■ EXERCISE INSTRUCTIONS ■
Locate every line below that contains the string "menu" and copy each one. Case counts.

## BEGIN ENTRIES

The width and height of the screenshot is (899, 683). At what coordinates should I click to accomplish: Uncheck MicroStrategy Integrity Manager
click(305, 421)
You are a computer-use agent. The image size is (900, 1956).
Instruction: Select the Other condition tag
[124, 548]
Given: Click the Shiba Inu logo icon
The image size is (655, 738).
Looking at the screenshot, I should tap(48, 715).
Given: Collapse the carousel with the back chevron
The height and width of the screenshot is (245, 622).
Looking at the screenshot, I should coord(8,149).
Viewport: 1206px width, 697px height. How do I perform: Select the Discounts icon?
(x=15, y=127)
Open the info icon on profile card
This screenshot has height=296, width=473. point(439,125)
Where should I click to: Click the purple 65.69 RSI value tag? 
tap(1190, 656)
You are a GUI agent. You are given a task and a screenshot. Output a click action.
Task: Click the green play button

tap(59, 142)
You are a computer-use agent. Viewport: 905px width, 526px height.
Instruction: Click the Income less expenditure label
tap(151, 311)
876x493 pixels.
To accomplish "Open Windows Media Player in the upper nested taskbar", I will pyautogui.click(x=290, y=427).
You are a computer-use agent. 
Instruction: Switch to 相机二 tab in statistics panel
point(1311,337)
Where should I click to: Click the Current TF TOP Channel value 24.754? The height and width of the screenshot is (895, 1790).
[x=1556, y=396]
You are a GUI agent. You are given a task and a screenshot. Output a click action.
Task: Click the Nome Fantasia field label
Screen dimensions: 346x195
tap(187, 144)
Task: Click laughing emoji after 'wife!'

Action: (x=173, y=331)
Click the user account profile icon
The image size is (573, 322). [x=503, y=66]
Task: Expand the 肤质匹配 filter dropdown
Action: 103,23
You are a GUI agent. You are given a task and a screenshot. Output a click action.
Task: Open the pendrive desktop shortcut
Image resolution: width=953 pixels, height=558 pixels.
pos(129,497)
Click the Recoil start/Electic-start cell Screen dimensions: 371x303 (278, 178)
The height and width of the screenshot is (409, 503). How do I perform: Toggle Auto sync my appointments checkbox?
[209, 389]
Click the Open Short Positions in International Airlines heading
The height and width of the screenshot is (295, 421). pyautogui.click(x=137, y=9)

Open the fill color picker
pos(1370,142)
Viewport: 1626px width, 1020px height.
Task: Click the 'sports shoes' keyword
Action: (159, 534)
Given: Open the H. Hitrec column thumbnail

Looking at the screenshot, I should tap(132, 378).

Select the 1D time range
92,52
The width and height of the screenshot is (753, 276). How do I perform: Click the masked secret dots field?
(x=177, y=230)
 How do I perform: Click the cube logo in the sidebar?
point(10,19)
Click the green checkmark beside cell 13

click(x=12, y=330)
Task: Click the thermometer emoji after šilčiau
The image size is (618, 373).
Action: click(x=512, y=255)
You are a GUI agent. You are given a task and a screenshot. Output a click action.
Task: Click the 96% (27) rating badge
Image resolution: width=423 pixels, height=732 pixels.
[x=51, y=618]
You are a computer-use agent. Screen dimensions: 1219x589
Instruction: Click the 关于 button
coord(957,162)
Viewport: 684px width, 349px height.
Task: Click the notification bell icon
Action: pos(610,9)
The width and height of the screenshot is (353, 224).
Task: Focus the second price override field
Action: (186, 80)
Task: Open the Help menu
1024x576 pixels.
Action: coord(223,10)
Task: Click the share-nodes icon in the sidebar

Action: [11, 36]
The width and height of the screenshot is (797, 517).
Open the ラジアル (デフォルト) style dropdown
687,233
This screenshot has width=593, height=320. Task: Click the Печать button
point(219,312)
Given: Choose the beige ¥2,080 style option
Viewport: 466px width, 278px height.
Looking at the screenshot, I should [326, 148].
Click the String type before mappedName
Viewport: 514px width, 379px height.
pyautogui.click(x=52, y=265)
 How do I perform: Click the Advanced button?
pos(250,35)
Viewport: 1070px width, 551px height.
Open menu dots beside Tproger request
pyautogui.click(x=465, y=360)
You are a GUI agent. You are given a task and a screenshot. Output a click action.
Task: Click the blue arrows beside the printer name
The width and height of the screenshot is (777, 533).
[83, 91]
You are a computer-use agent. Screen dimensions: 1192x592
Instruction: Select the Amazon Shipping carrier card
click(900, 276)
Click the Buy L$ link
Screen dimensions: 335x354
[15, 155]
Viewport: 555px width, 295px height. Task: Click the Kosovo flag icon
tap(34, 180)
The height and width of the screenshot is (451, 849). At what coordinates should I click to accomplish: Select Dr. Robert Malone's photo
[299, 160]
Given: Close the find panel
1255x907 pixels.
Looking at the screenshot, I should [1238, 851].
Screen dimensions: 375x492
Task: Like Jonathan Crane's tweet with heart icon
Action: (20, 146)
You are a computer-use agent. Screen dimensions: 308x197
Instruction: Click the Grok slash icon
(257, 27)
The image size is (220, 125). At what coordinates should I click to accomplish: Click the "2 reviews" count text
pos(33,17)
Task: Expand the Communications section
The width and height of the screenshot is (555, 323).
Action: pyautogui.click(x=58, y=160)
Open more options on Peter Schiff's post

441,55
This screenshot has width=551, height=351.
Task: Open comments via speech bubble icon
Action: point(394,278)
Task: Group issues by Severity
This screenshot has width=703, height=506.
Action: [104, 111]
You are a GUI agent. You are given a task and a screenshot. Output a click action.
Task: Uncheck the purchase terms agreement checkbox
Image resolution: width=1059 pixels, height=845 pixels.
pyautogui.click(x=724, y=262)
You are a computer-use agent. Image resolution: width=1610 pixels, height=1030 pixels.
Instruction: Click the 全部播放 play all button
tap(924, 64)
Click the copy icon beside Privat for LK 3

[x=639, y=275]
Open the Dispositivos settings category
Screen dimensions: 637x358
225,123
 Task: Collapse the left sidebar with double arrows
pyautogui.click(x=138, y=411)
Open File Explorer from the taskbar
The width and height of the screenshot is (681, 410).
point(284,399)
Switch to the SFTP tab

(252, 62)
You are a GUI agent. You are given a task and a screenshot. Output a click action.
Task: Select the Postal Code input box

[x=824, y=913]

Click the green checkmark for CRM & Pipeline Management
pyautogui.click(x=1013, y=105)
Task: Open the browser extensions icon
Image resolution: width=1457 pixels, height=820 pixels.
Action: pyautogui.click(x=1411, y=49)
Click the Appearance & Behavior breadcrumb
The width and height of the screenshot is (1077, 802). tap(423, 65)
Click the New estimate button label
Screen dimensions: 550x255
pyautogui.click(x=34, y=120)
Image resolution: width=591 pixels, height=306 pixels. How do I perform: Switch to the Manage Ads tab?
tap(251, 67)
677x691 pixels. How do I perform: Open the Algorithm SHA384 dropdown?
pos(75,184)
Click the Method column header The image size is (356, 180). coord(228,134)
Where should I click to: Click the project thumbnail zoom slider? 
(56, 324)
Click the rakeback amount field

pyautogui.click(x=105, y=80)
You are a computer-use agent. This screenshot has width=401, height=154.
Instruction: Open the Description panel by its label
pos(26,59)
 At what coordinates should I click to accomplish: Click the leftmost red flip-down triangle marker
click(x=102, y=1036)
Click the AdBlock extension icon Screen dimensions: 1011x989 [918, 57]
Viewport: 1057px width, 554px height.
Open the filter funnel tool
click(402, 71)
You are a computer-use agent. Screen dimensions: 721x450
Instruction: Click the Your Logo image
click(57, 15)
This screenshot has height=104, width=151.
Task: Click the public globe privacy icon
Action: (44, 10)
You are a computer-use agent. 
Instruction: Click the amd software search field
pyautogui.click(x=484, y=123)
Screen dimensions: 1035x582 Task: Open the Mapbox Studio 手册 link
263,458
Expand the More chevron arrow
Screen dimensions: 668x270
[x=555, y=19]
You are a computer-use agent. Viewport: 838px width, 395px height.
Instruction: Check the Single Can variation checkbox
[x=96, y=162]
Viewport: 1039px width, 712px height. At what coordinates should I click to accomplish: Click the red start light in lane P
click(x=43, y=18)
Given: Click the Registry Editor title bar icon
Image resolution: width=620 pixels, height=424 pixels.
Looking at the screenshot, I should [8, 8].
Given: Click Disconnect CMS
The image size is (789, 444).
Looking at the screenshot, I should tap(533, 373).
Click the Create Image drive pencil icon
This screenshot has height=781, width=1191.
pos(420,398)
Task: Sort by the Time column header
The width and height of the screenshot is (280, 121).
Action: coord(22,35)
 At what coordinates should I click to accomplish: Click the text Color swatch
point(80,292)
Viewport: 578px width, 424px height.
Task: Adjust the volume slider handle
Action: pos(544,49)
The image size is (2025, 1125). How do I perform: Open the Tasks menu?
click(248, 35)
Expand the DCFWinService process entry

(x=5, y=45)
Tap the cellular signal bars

## END ENTRIES

■ TASK ANSWER ■
Task: Open the Help menu
Open menu dots beside Tproger request
The image size is (2025, 1125). How do I perform: Open the Tasks menu?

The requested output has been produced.